Exercise description — Lift out all lines below that contain "icon".
*** Given entries ***
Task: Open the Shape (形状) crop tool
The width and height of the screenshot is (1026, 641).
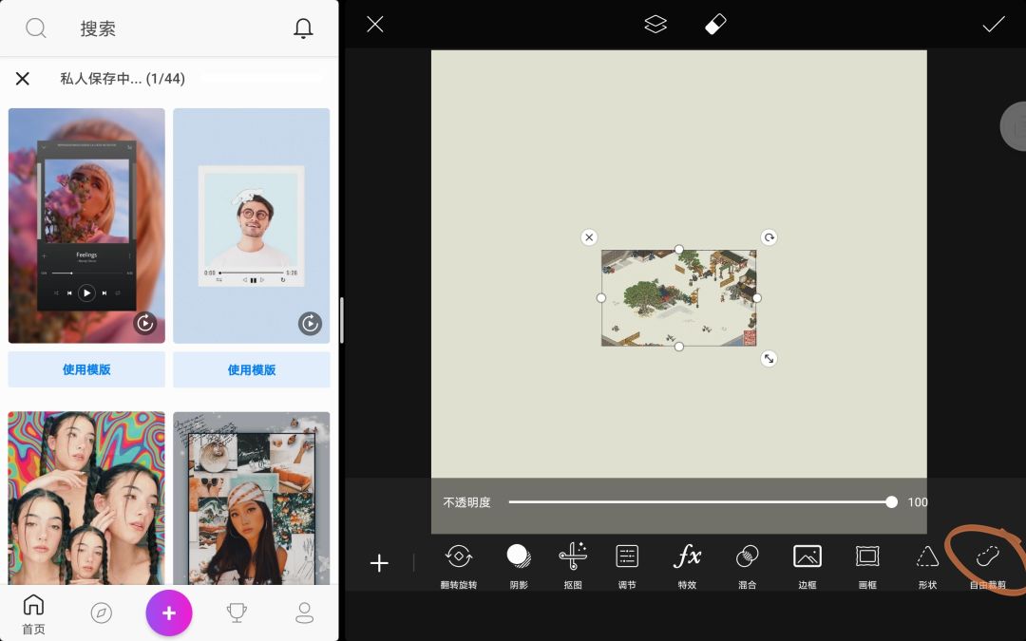Action: coord(927,563)
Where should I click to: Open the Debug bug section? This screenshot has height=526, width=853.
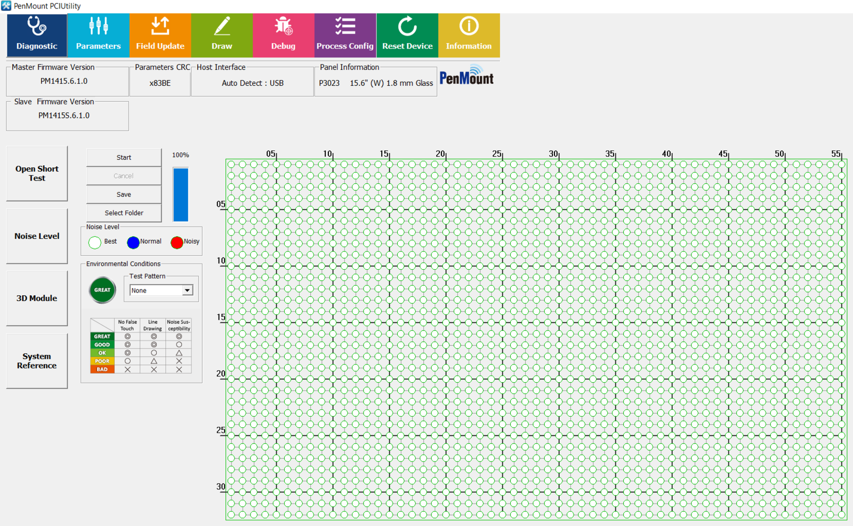[283, 35]
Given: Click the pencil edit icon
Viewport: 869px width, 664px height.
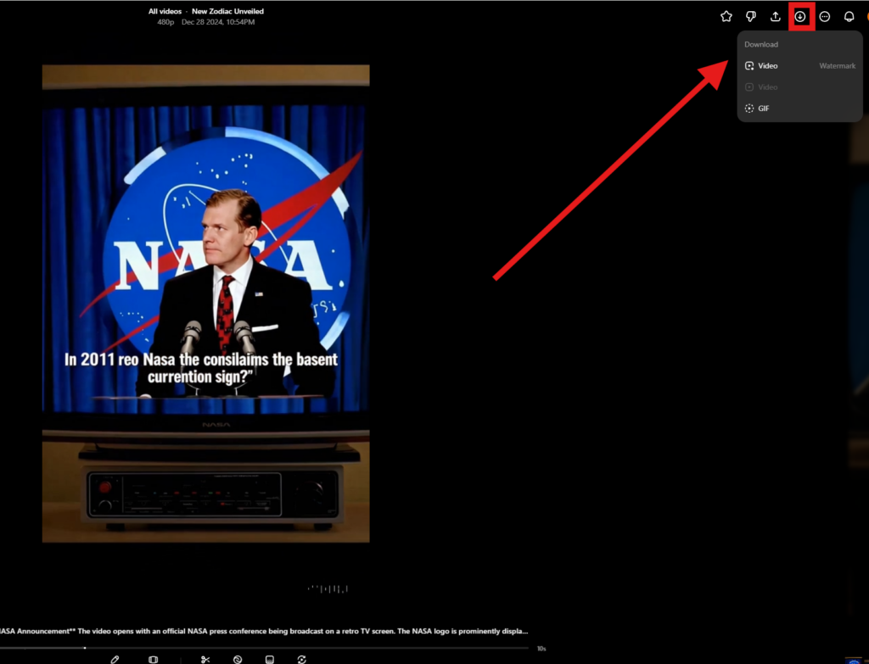Looking at the screenshot, I should (115, 659).
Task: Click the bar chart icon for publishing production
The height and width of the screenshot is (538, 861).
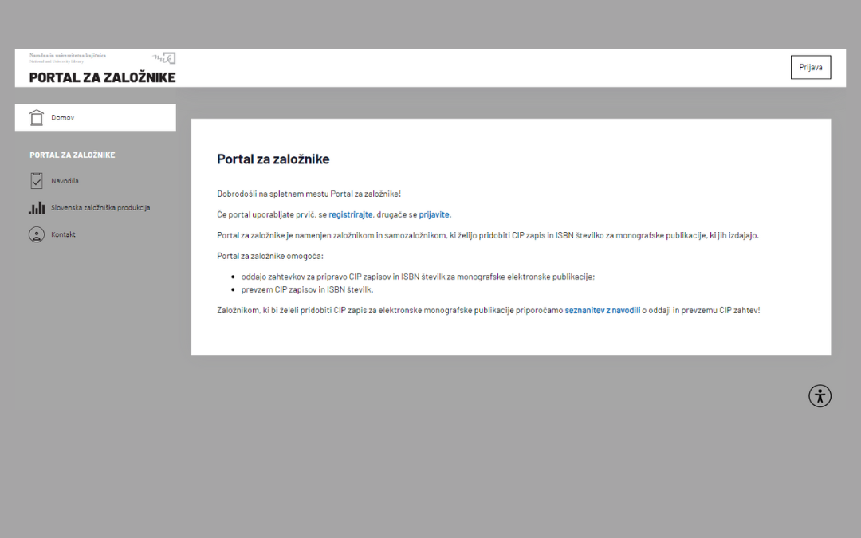Action: pos(37,208)
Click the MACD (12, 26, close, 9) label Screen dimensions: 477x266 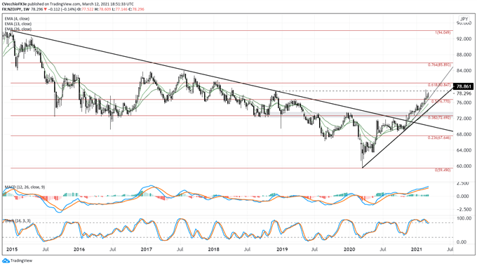tap(25, 187)
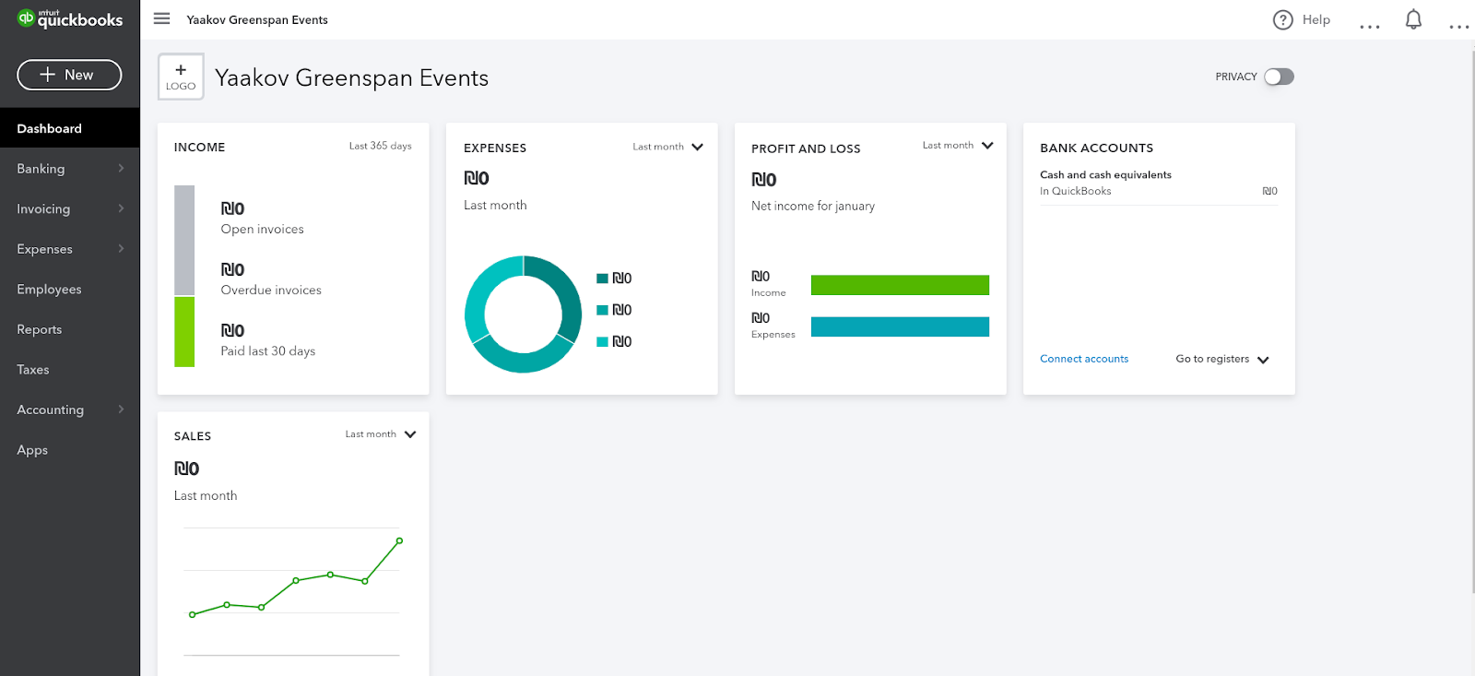
Task: Click the last data point on Sales chart
Action: (x=399, y=540)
*** End of Given entries ***
Task output —
Given: Click the pencil edit icon
Task: Click the bar chart icon for publishing production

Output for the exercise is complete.